Mittenwalde. Das Rennen um das Bürgermeisteramt in Mittenwalde ist nach dem Wahl-Sonntag noch nicht entschieden. Obwohl die amtierende Bürgermeisterin Hedda Dommisch (parteilos) mit 23,1 Prozent der abgegebenen Stimmen knapp die meisten Wähler hinter sich hatte, muss sie in einer Stichwahl gegen Maja Buße (CDU) antreten. Letztere landete mit 22,4 Prozent auf dem zweiten Platz.

Lange mit im Rennen um die ersten beiden Plätze war zudem René Riwoldt (AfD, Hand in Hand), der am Ende 18,4 Prozent der Stimmen erhielt und damit das drittbeste Ergebnis einfuhr.

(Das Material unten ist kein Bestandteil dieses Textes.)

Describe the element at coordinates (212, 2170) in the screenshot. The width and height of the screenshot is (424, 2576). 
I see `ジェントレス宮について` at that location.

Dahinter folgen Oliver Theel (Linke) mit 16,4 Prozent, Daniel Müller (SPD) mit 13 Prozent und der Stadtverordnetenvorsteher Lutz Krause (Pro Bürger) mit 6,8 Prozent.

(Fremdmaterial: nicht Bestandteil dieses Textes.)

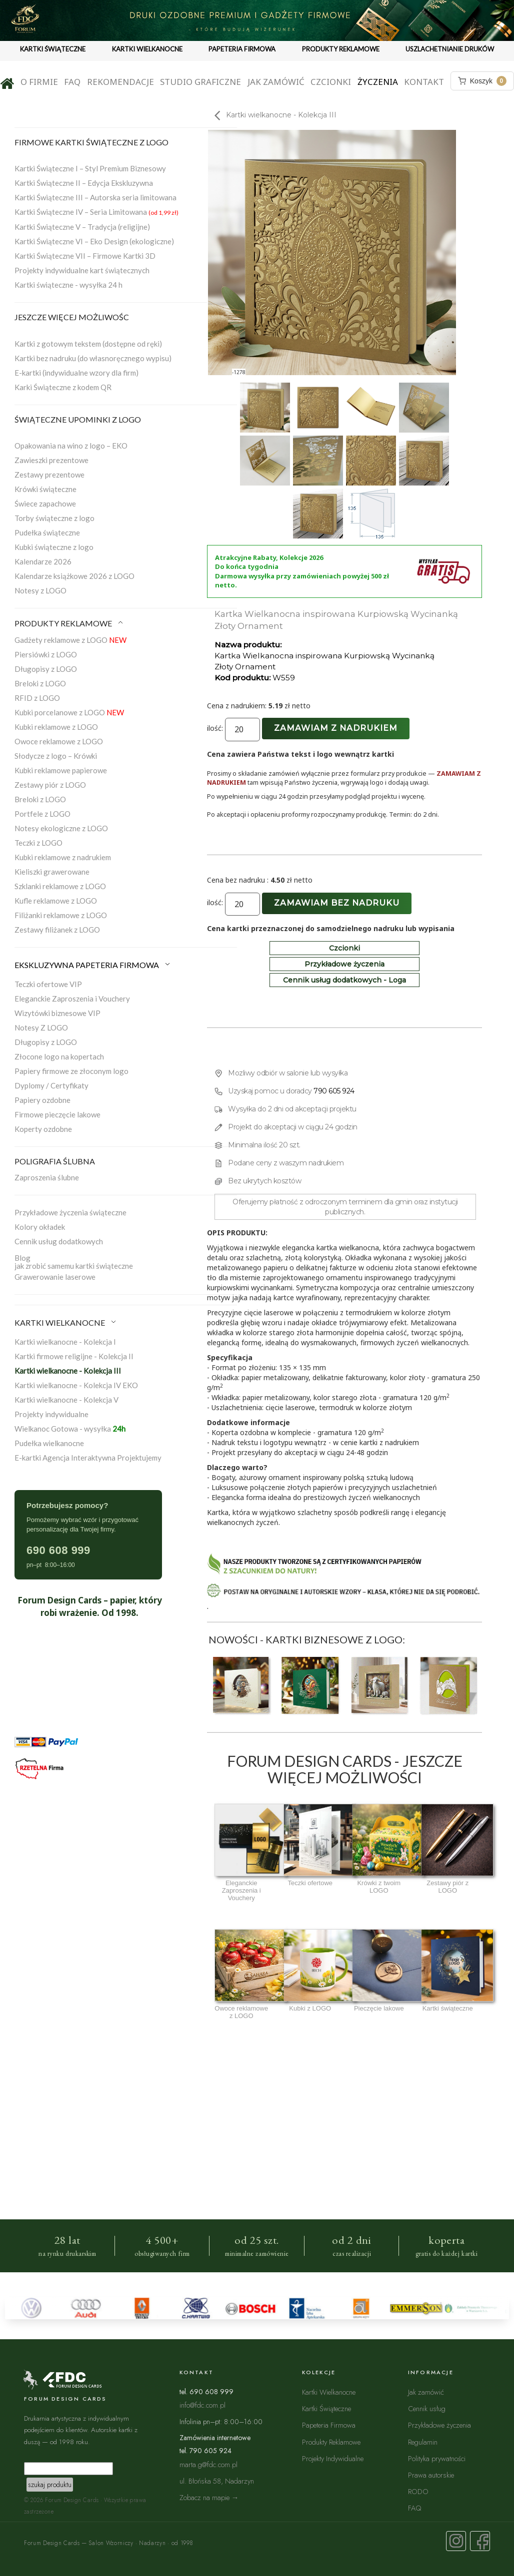 The height and width of the screenshot is (2576, 514). Describe the element at coordinates (39, 81) in the screenshot. I see `O firmie` at that location.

Für eine Entscheidung im ersten Wahlgang hatte es aufgrund des Brandenburgischen Kommunalwahlgesetzes nicht gereicht. Demnach hätte ein Kandidat mehr als die Hälfte der abgegebenen Stimmen auf sich vereinen und zudem die Zustimmung von 15 Prozent der Wahlberechtigten – in Mittenwalde entspricht das 1137 Stimmen – erhalten müssen, um direkt als Sieger aus der Wahl hervorzugehen. Deshalb geht es nun in die Stichwahl.

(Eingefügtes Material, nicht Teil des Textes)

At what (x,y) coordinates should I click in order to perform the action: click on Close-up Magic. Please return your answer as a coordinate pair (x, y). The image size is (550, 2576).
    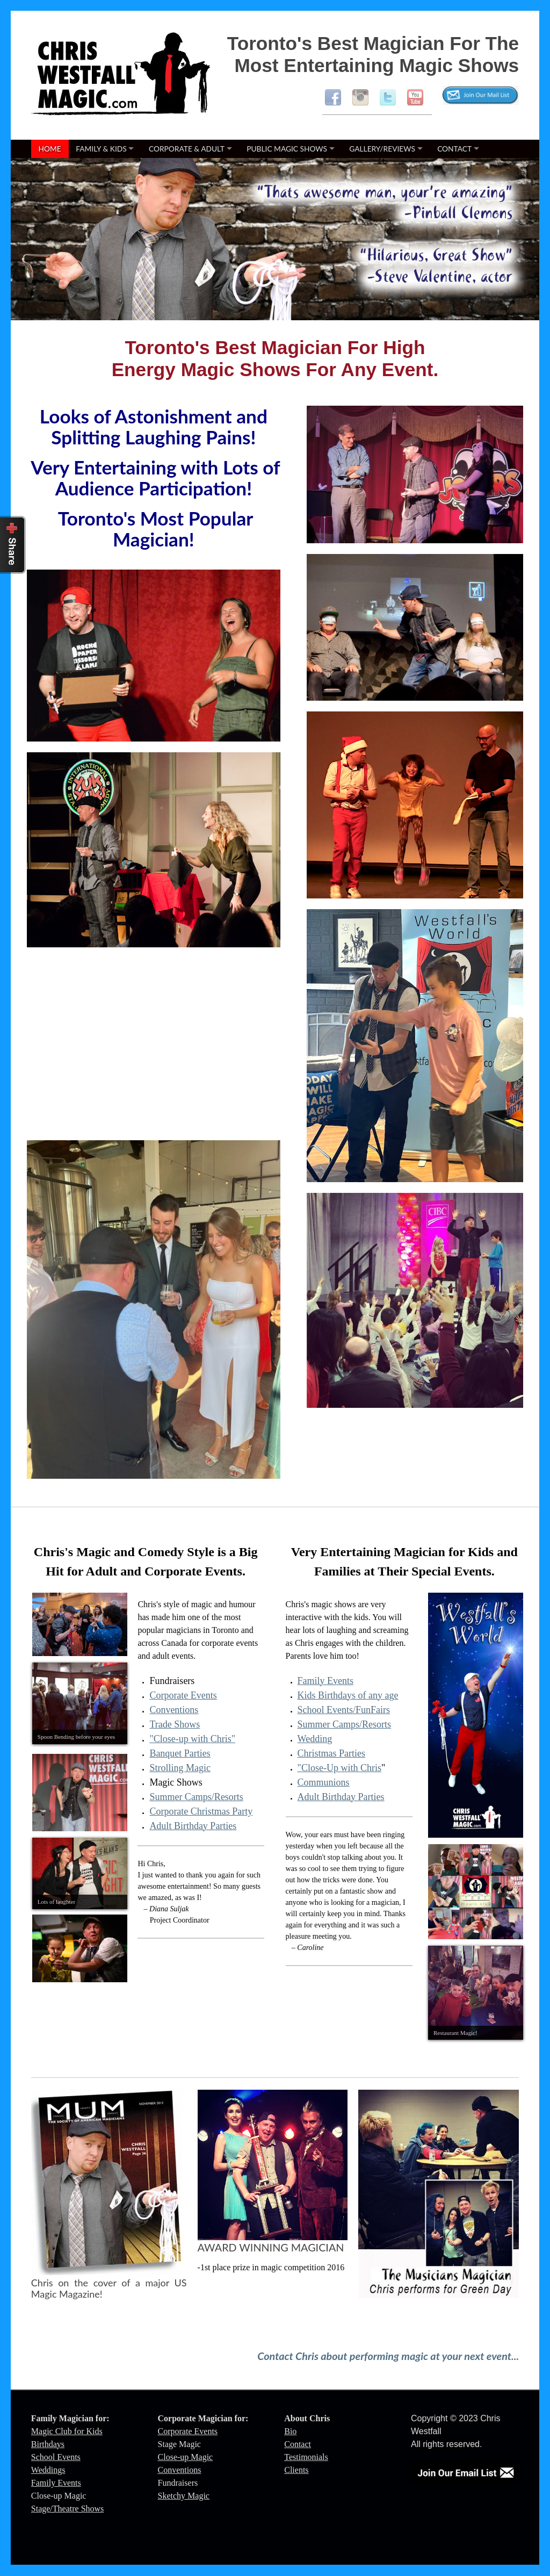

Diese ist laut Wahlleiter Lamine Clausnitzer für den 17. Juli geplant. Erst dann wird feststehen, wer Nachfolger des am 7. Februar abgewählten Bürgermeisters Uwe Pfeiffer wird und künftig die Geschicke der Stadt Mittenwalde leitet.

Erneut sind dann die 7577 Wahlberechtigten aufgerufen, an die Wahlurnen zu treten und ihre Entscheidung zu fällen. Im ersten Wahlgang haben 4225 Mittenwalder abgestimmt. Die Wahlbeteiligung lag damit bei 55,8 Prozent.